The mother apparently accepts the perspective of exclusion. She recognizes that she has no right, but with a witty remark that reveals a great intuition of faith declares her availability to receive just the “crumbs” of bread destined for the children: κύριε·καὶ τὰ κυνάρια ὑποκάτω τῆς τραπέζης ἐσθίουσιν ἀπὸ τῶν ψιχίων τῶν παιδίων (v. 28). In a paradoxical way, the woman seems to understand better than Jesus himself the potentialities and the purpose of the kingdom he is announcing, and for that reason she challenges him to overcome prejudices and mental and cultural boundaries.[34] She perceives, in fact, that at the banquet of the kingdom the bread is superabundant. Readers can embrace her argument by recalling the outcome of the multiplication of bread: “They collected twelve basketfuls of scraps of bread and pieces of fish. Those who had eaten the loaves numbered five thousand men” (6:43–44).[35] The word κύριος, a title used in direct address (κύριε) only in this context in the Gospel of Mark, reveals the source of her certainty:[36] she not only “listens” (4:3, 9, 12, 23; 7:14) but understands Jesus (7:16; 8:17, 21) to an extent that his disciples have yet to reach. That is why she does not hesitate to obey Jesus’s words: she returns home, where she finds her daughter healed, free from the evil power that used to torment her.

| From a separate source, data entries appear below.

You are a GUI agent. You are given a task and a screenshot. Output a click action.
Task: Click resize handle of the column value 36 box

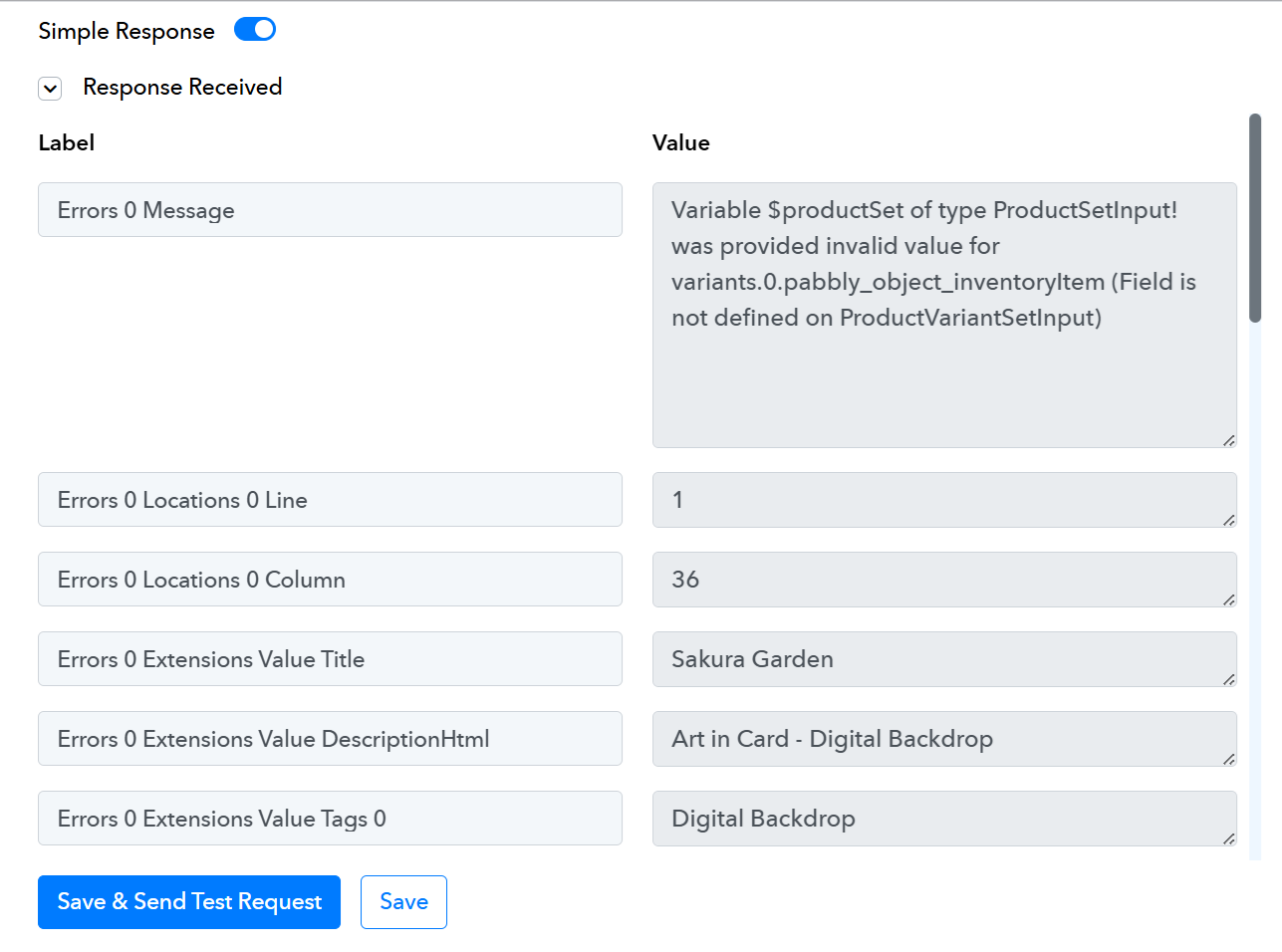coord(1228,599)
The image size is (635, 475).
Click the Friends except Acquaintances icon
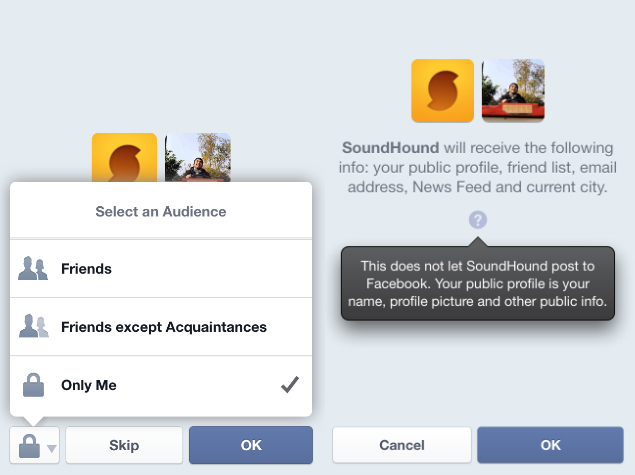coord(34,326)
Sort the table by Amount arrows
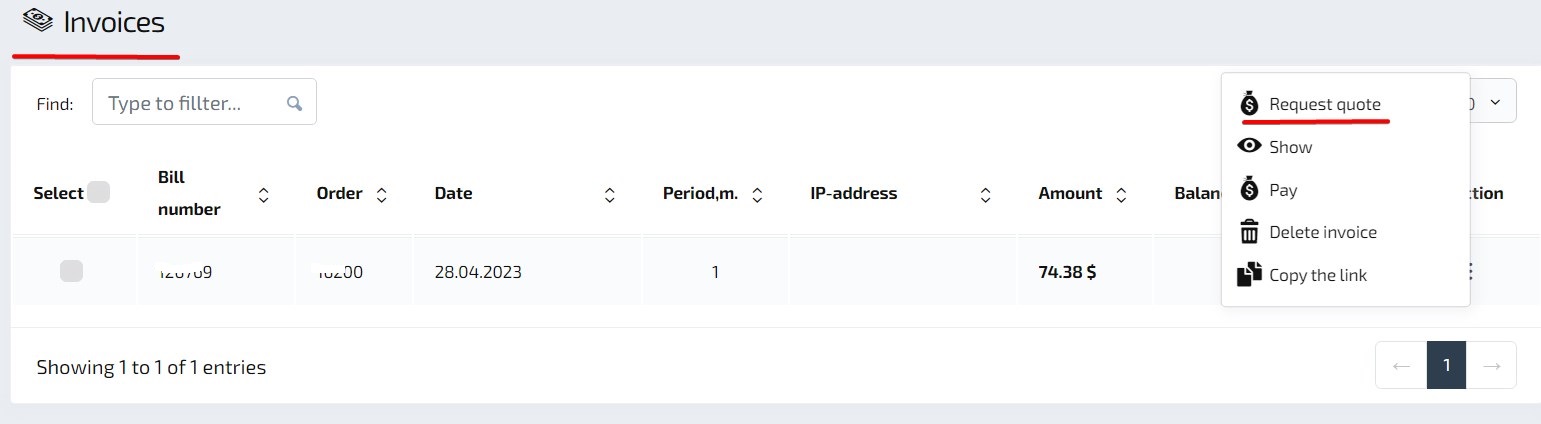1541x424 pixels. 1121,194
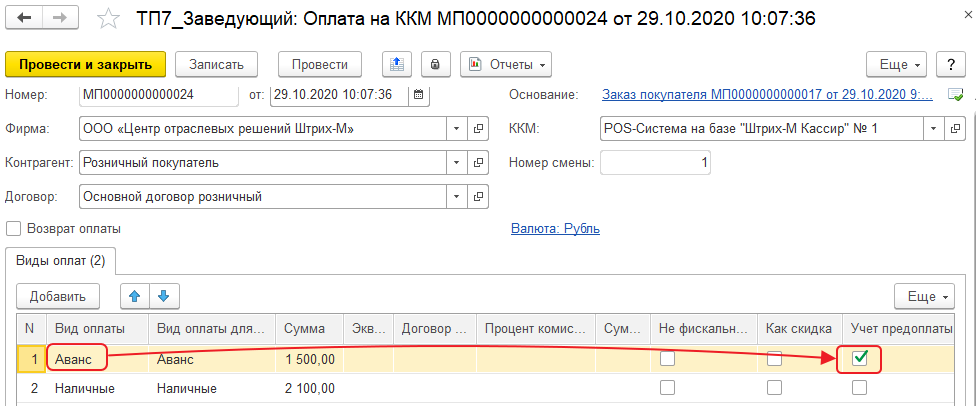Enable the Возврат оплаты checkbox
Image resolution: width=976 pixels, height=406 pixels.
click(14, 228)
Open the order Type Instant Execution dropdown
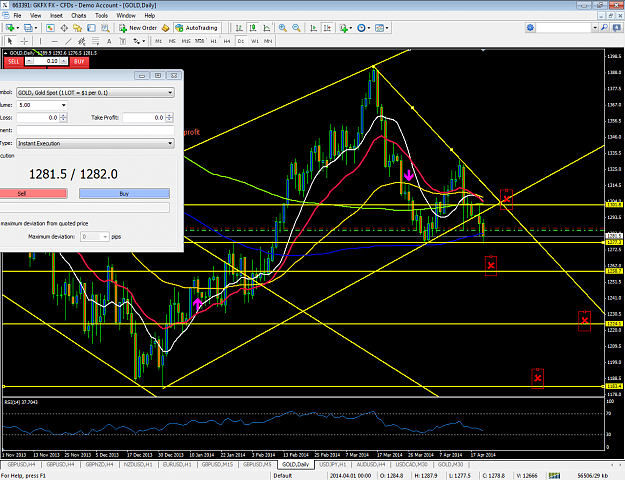Image resolution: width=625 pixels, height=480 pixels. tap(95, 143)
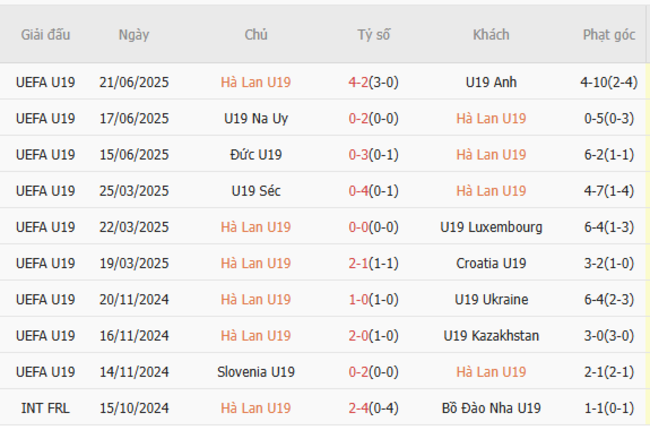
Task: Click the Giải đấu column header
Action: 46,35
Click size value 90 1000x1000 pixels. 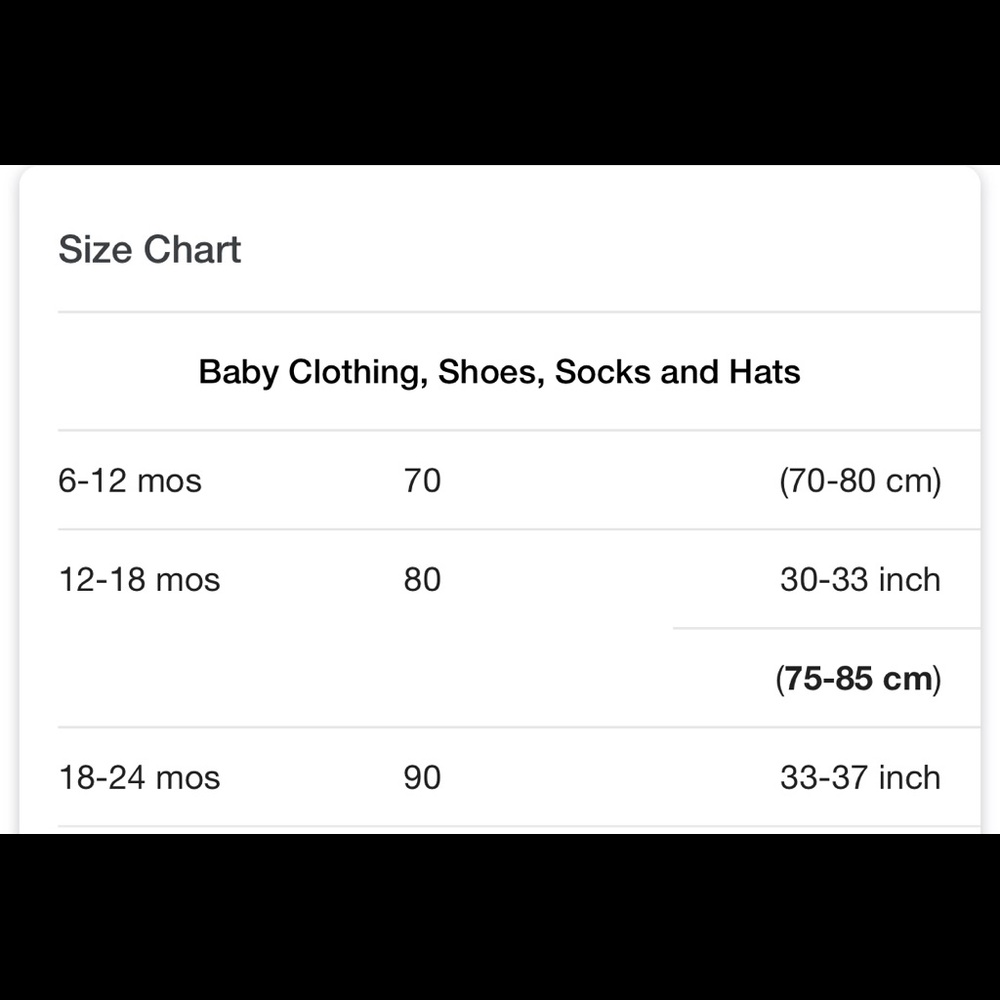point(422,778)
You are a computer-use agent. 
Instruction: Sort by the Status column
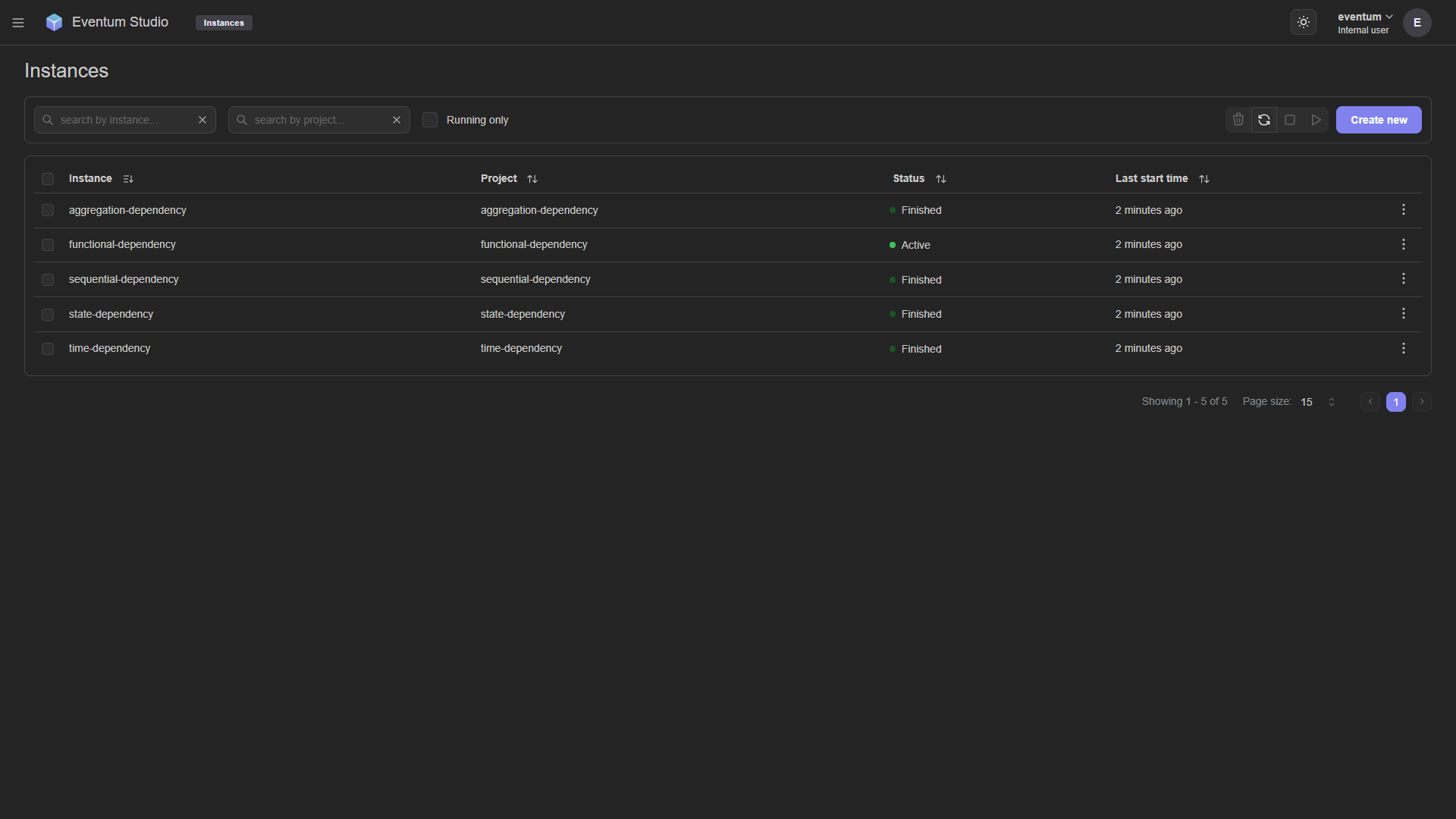pyautogui.click(x=940, y=179)
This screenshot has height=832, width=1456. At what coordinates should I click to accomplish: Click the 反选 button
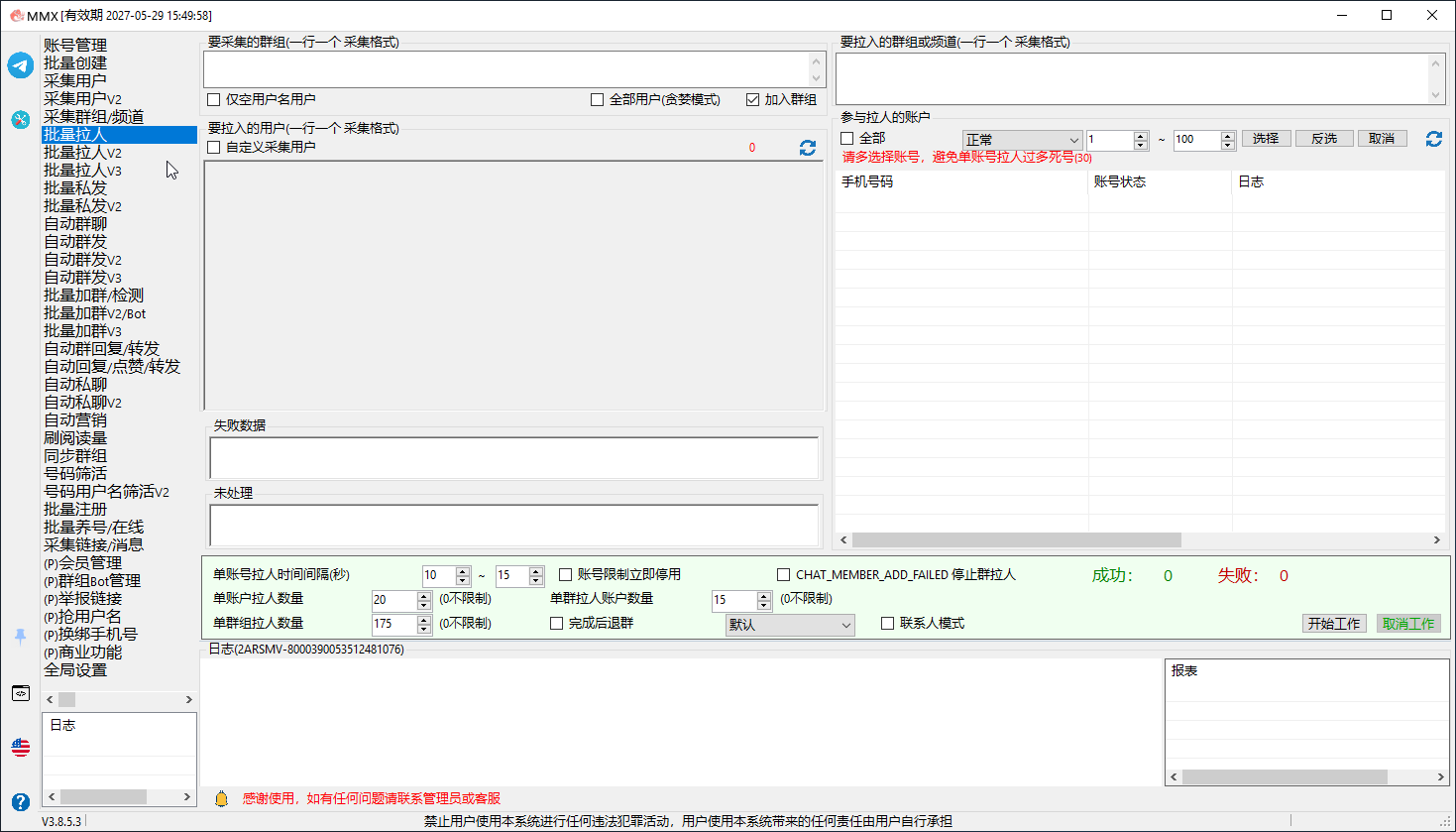(1324, 139)
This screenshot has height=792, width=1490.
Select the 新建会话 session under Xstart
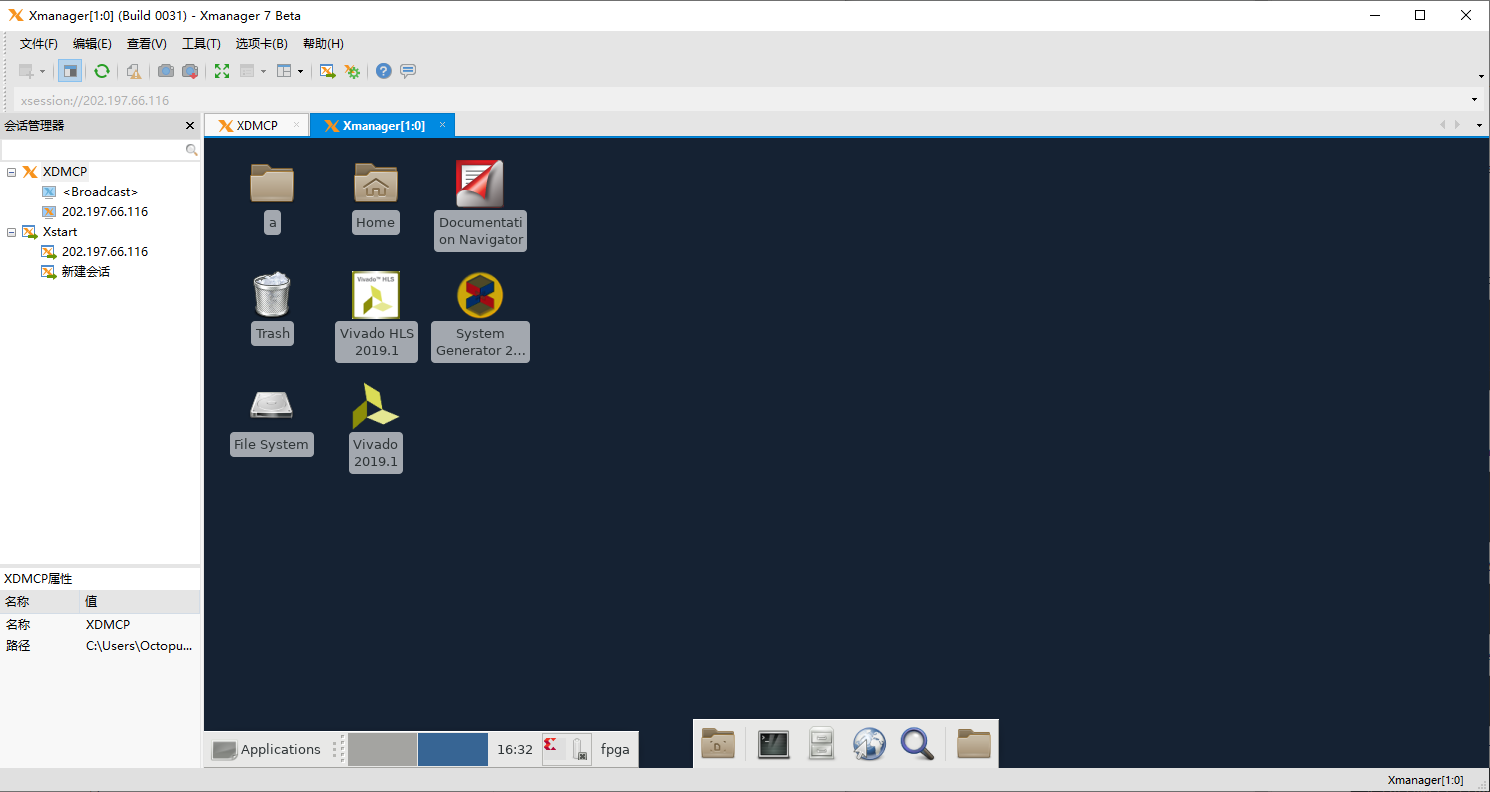[85, 271]
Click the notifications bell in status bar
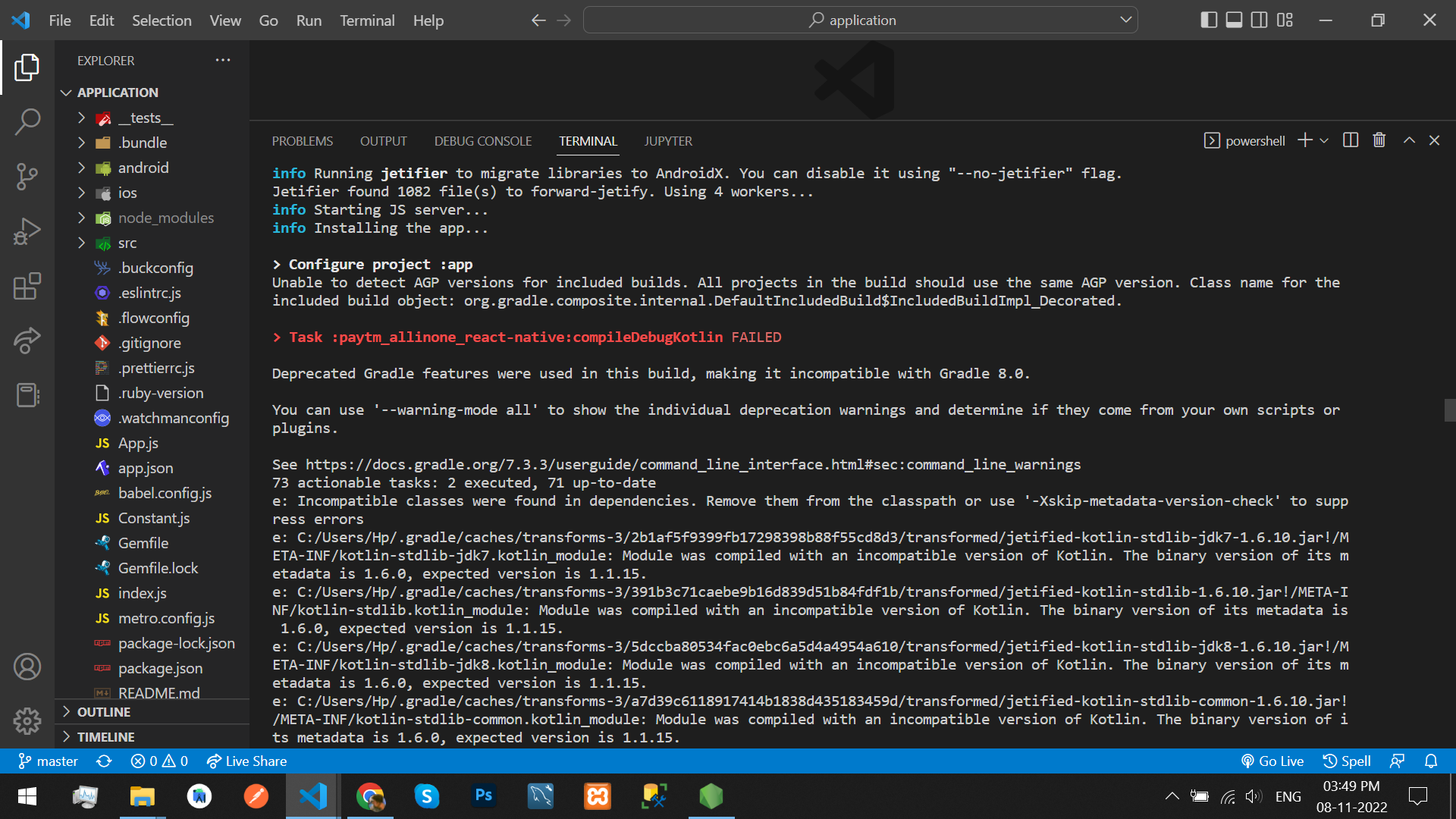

It is important to note how Jesus describes the agency of the healing: διὰ τοῦτον τὸν λόγον (v. 29). The perceptive, insistent, and courageous faith of the Syrophoenician is recognized by Jesus as “an authentic reflection of the word of which he is bearer.”[37] It is a word that opens new horizons, that challenges the hearer to understand that the time has come even for outsiders to enter the banquet hall and to share the table with the children.[38] For this reason, Jesus praises the “word” of the woman: it is her word, witness to the presence of the kingdom, that heals her daughter, snatching her from the jaws of evil, from the power of darkness (v. 30).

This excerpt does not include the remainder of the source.